How Far Should Citizen Journalism Go?

As Ernst Poulsen posted, a Danish newspaper ran a photo of a couple being gunned down on the street. The photo was taken with a camera phone by a witness, not a staff photographer.

Poulsen wonders, obviously, whether the graphic photo should have run. But he raises another point that deserves as much attention:

I fear that we're not far from the day, when someone out there will be so preoccupied with taking pictures, that they forget to call for help.

It is an increasingly common idea that a bystander will be equipped to shoot such an event (or tragedy, as the case may be), and Poulsen is right to question the acceptance of it.

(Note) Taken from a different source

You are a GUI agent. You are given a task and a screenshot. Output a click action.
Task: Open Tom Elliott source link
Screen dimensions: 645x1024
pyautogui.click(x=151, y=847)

“Citizen journalism” in theory is not bad - it allows more input and, as the USC Annenberg Online Journalism Review puts it, is “more informal, spirited and community-based.”

That’s fine for everyday stories that don’t put people in danger - and it did prove worthwhile even in cases where people were in danger, like the London bombings. But opening the door so widely to this idea subjects ordinary people to the guilt that journalists in disastrous events have long experienced when they cover, not intervene in, tragedy.

The men and women who are trained in the profession have a hard time separating what they do while they’re journalists from what they would have done if they weren’t. Boundaries need to be established for those eyewitnesses and innocent bystanders who now have an outlet on their newspapers’ Web sites. When they pick up their phones, it should be to call 911, not to get a story.